Wilhelm Wyl claims that Emma Smith threw Eliza Partridge down the stairs; assaulted Eliza R. Snow with a broomstick.

Date
1886
Type
Book
Source
Wilhelm Wyl
Critic
Non-LDS
Hearsay
Unsourced
Late
Reference

Wilhelm Wyl, Joseph Smith the Prophet: His Family and His Friends (Salt Lake City: Tribune Printing and Publishing Company, 1886), 57-58

Scribe/Publisher
Tribune Printing and Publishing Co.
People
Eliza R. Snow, Emma Hale Smith, Eliza Partridge, Wilhelm Wyl, Joseph Smith, Jr.
Audience
Reading Public
Transcription

Mrs.

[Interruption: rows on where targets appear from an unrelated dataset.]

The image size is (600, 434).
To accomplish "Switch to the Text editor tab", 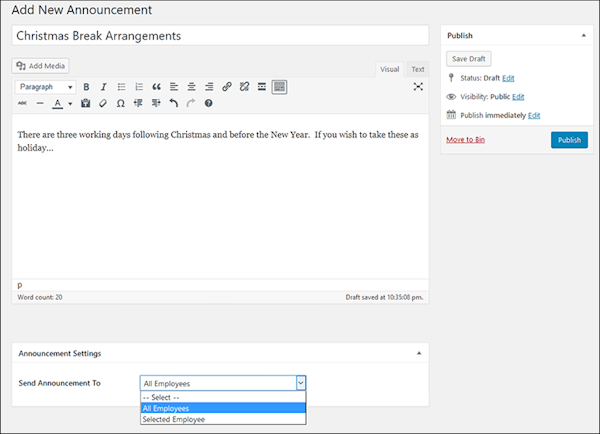I will pyautogui.click(x=417, y=69).
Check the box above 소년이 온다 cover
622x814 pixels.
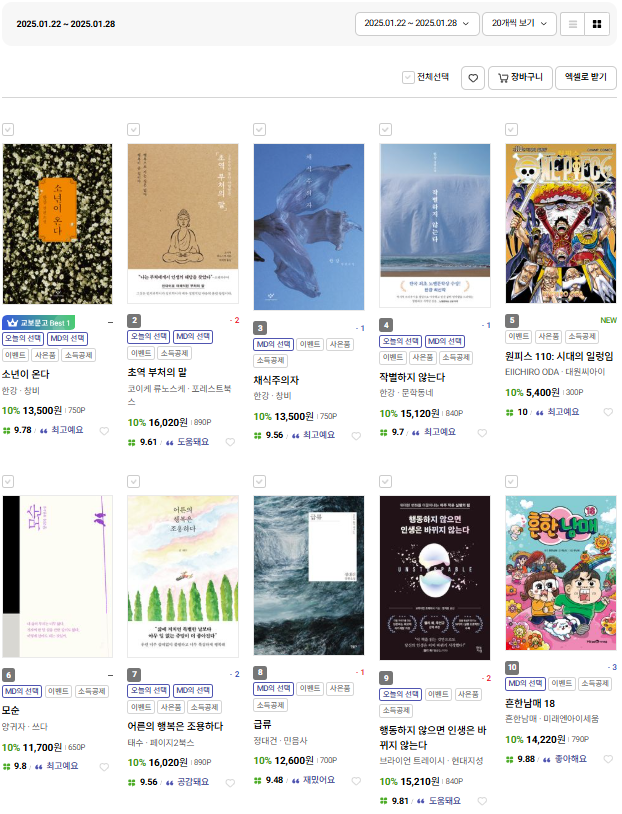pyautogui.click(x=8, y=129)
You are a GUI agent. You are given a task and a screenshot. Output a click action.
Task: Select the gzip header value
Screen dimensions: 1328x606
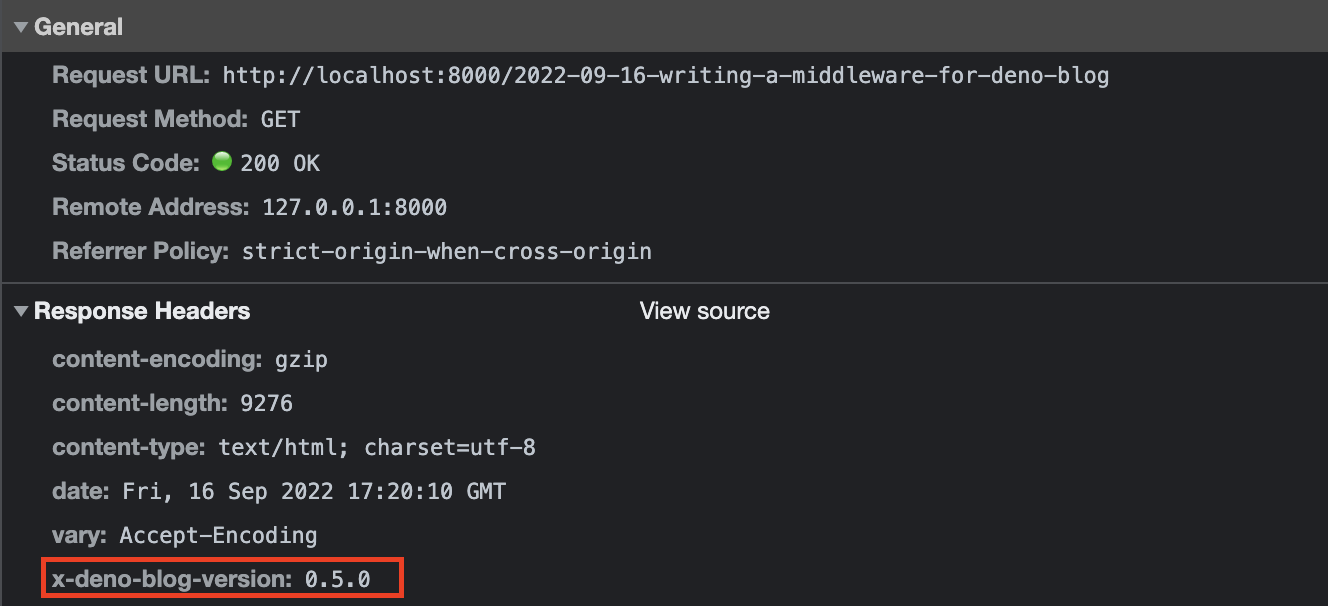301,359
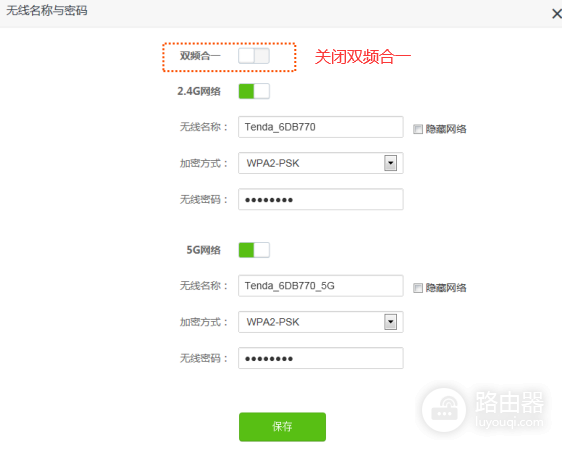This screenshot has width=562, height=450.
Task: Click the router logo watermark icon
Action: [x=444, y=410]
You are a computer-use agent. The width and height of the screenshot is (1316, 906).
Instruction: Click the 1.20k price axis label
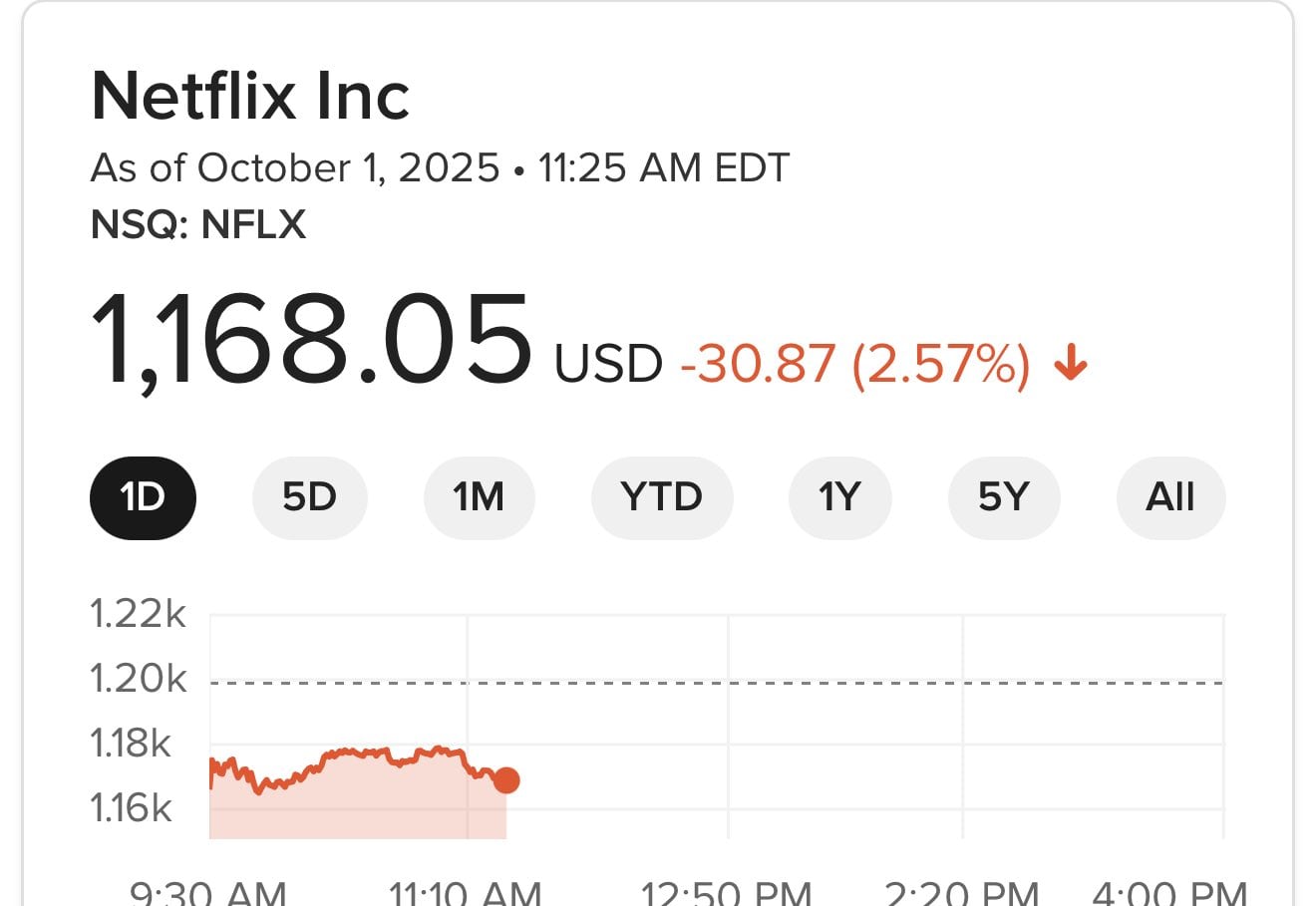point(137,679)

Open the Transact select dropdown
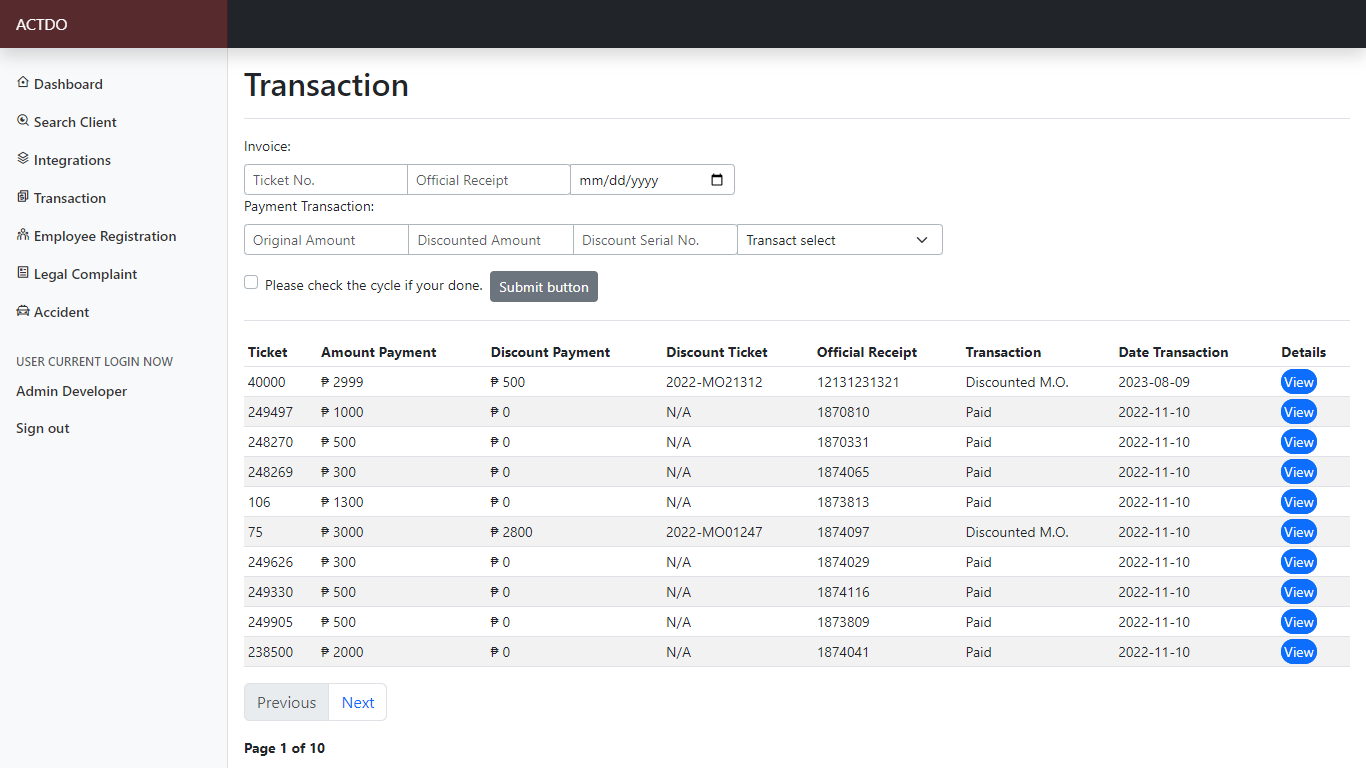click(x=839, y=240)
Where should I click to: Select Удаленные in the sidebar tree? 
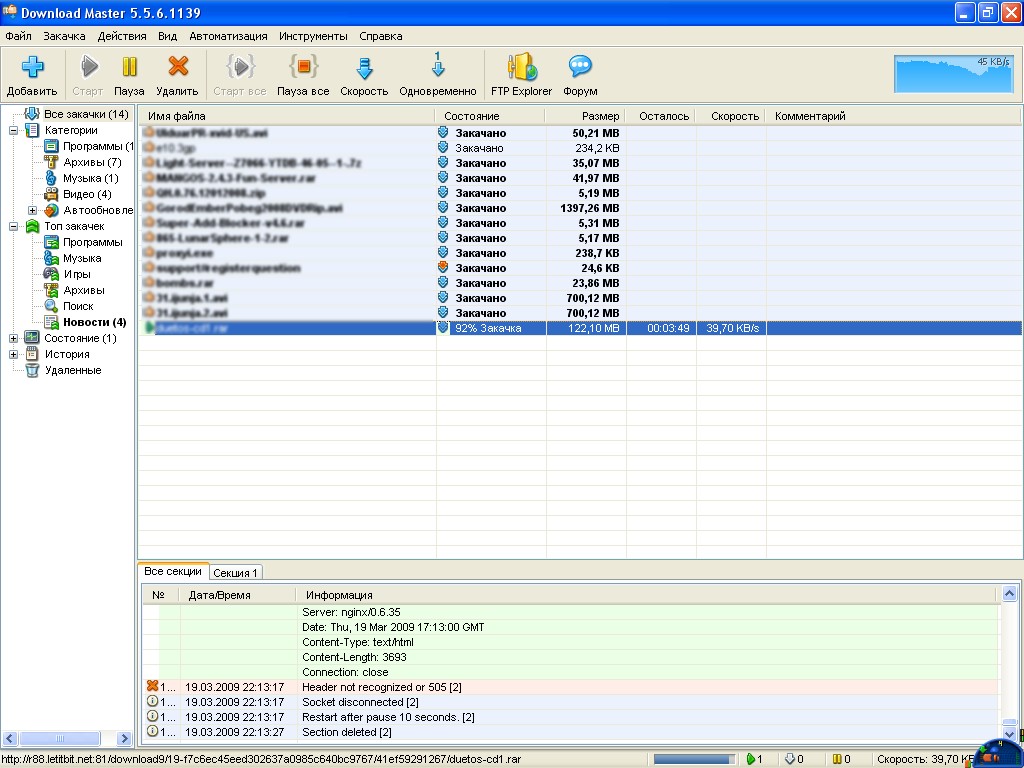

J: "Eliza Partridge, one of the many girls sealed to the prophet, used to sew in Emma's room. Once, while Joseph was absent, Emma got to fighting with Eliza and threw her down the stairs. 'That finished my sewing there,' Eliza used to say."

. . . .Mr. W:

. . . ."Miss" Eliza R. Snow. . . .was one of the first (willing) victims of Joseph in Nauvoo. She used to be much at the prophet's house and "Sister Emma" treated her as a confidential friend. Very much interested about Joseph's errands, Emma used to send Eliza after him as a spy. Joseph found it out and, to win over the gifted (!) young poetess, he made her one of his celestial brides. There is scarcely a Mormon unacquainted with the fact that Sister Emma, on the other side, soon found out the little compromise arranged between Joseph and Eliza. Feeling outraged as a wife and betrayed as a friend, Emma is currently reported as having had recourse to a vulgar broomstick as an instrument of revenge: and the harsh treatment received at Emma's hands is said to have destroyed Eliza's hopes of becoming the mother of a prophet's son.